In Africa le donne, come sappiamo, sono fondamentali nell’economia di una famiglia sopratutto grazie all’apporto in moneta sonante del loro lavoro.
E questo discorso vale moltissimo nell’Africa rurale e, nello specifico, per quel che concerne strettamente il lavoro dei campi, che spesso è appannaggio solo della donna.
Ma a Zanzibar, l’isola prospiciente le coste del Tanzania,piuttosto nota per il turismo, le donne creano reddito familiare anche curando e raccogliendo le alghe nelle acque dell’oceano,una autentica e generosa ricchezza, che definire indispensabile è terribilmente riduttivo.
Esse, le alghe, si sviluppano in quelle che si definiscono le cosiddette “serre” del mare.
I cambiamenti climatici in atto un po’ sul tutto il pianeta e l’aumento delle temperature marine odierne rischiano però di azzerare i proventi derivanti da quest’attività , ritenuta fino a qualche tempo fa redditizia e importante nell’economia generale del luogo.
La produzione di alghe rosse, reclamata dall’industria cosmetica è, ad esempio,calata di molto già dal 2007.
Ne dà notizia il dipartimento di risorse marine di Zanzibar, che sottolinea addirittura un aumento di circa 10 gradi in più delle temperature delle acque oceaniche.

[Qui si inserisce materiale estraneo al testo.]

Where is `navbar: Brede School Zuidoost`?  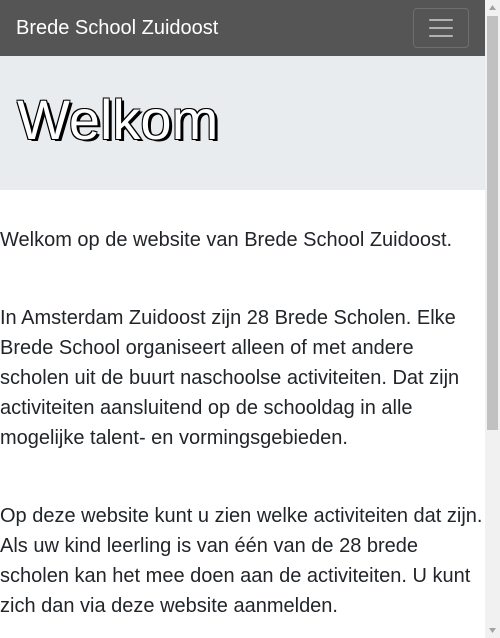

Un rimedio potrebbe essere quello di impiantare le alghe ad una maggiore profondità ma la cosa è tutta da sperimentare.
E, comunque,ciò significa al momento un alt deciso nell’attività lavorativa di parecchie persone (se ne impiegavano un tempo anche fino a 20 mila) e, in particolare, un fermo per le donne.
Queste, infatti, riuscivano a conciliare per necessità, sia pure a prezzo di grossi sacrifici, la conduzione della propria famiglia con questo genere di lavoro.

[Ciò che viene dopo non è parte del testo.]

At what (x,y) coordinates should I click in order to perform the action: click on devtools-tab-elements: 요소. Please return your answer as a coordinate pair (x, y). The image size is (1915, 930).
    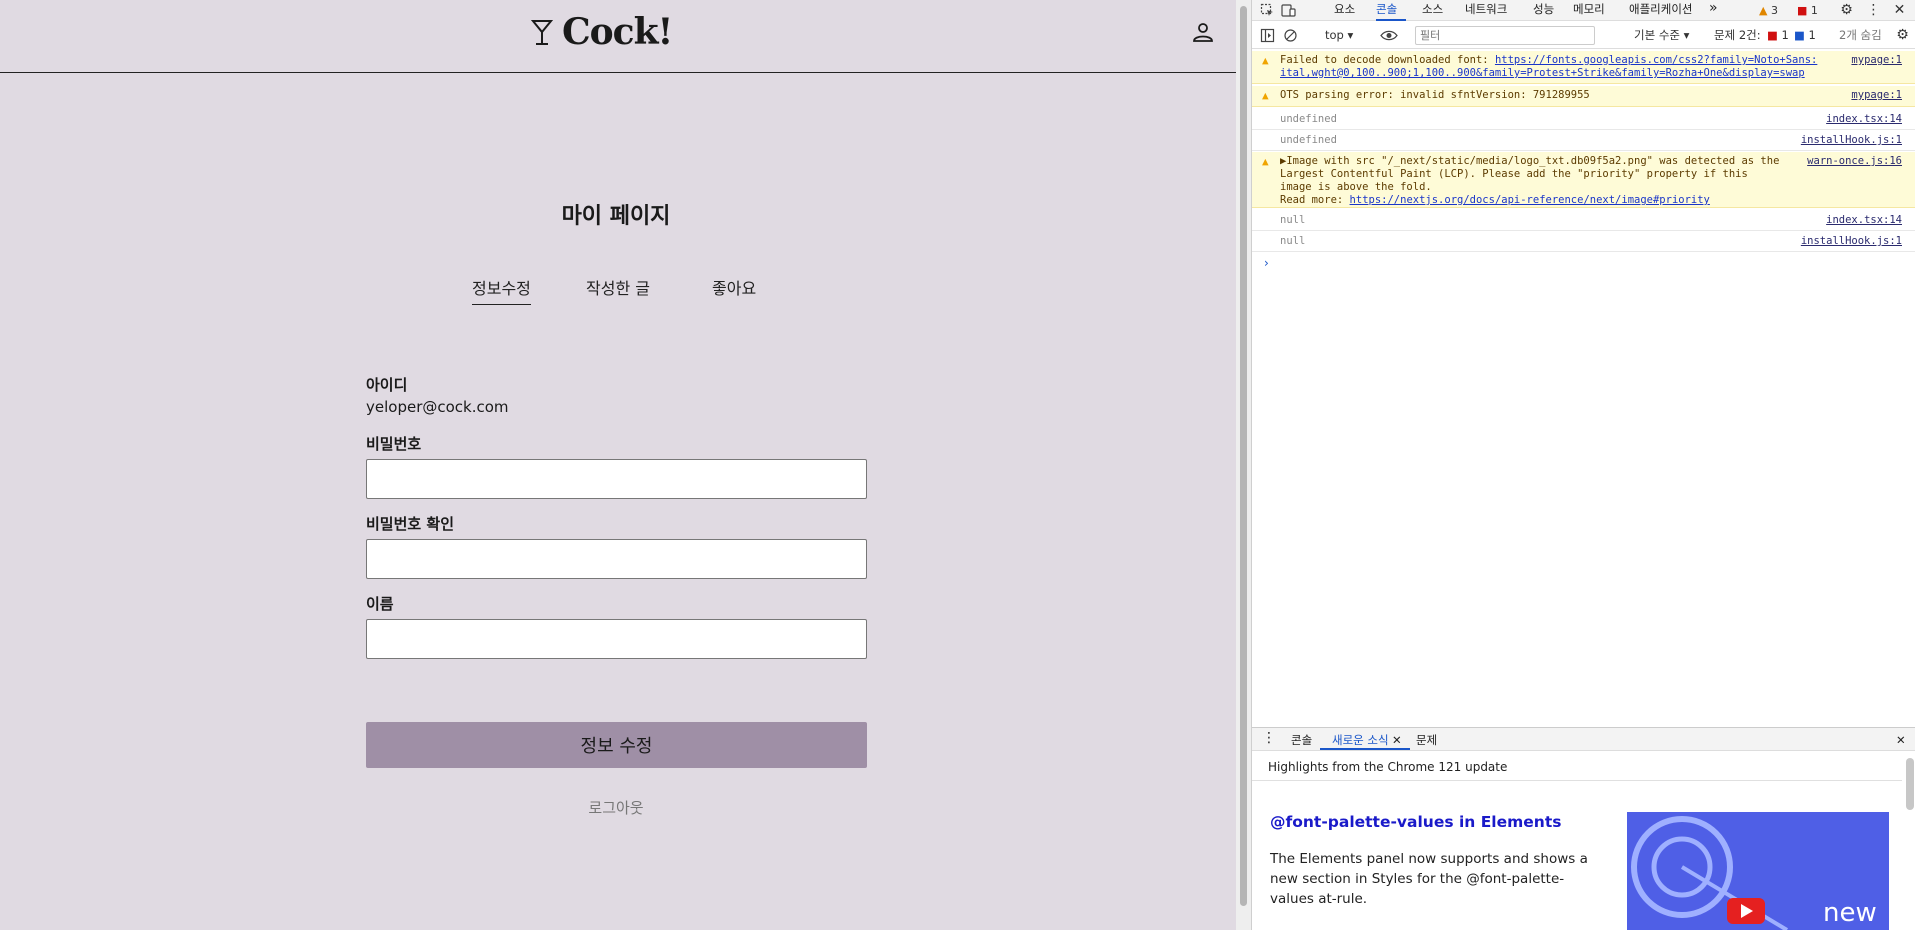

D’ora in avanti emerge lo spettro di una disoccupazione certa all’interno di un’economia fragile, come quella isolana, che oltre al turismo, che rimane un’ottima risorsa, esporta in prevalenza spezie e manufatti di raffia.
Le alghe, per inteso, interessano molto, e sempre per l’esportazione, anche l’industria farmaceutica e poi quella alimentare.
Insomma si tratta di un grande business che viene improvvisamente a mancare lì dove l’economia informale è regola dominante e il “santo arrangiati” non fa arrossire nessuno.